Entries shown section start

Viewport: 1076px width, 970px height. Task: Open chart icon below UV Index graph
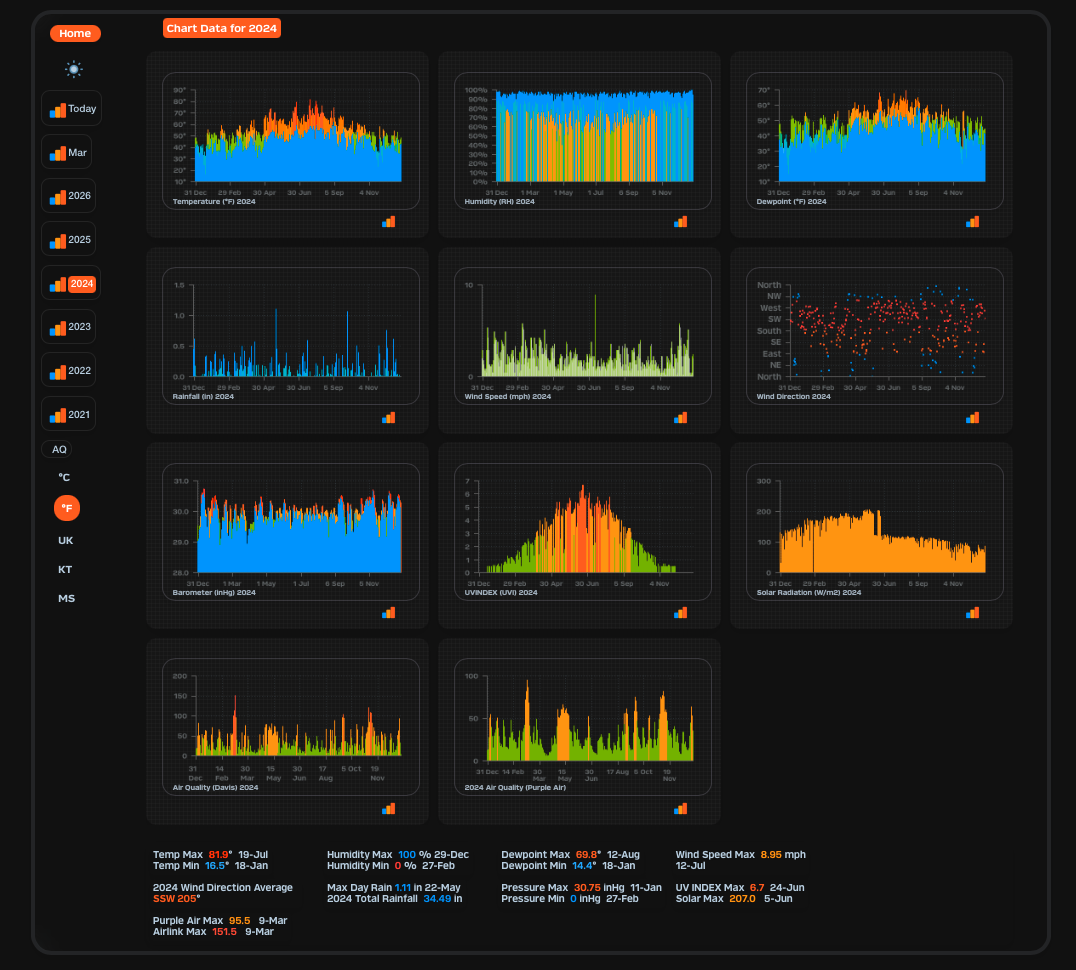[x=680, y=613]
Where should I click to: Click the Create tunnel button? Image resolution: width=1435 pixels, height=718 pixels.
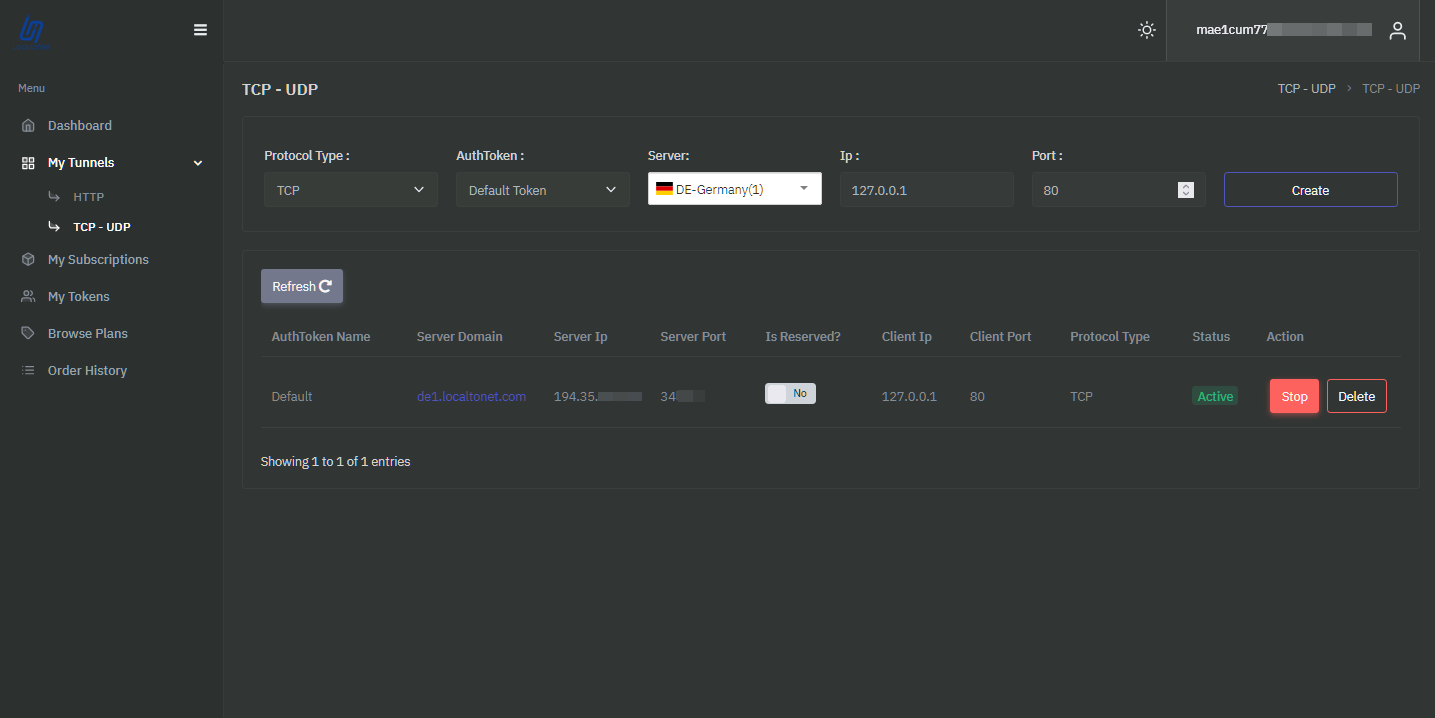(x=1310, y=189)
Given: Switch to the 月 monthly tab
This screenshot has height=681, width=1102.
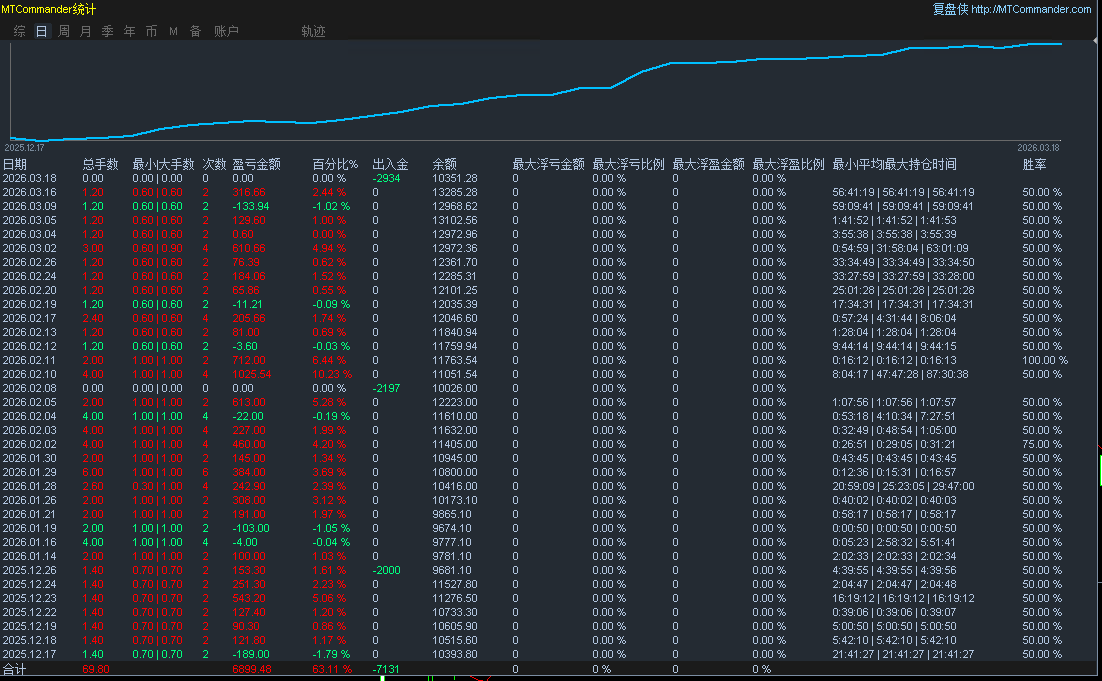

Entries shown section end

Beginning with the line that contains "Where should I" and ending with the last line of the entries above, repeat each line exactly, but not the pictures.

Output below:
Where should I click to: Click the Create tunnel button? Image resolution: width=1435 pixels, height=718 pixels.
(x=1310, y=189)
Given: Switch to the 月 monthly tab
This screenshot has height=681, width=1102.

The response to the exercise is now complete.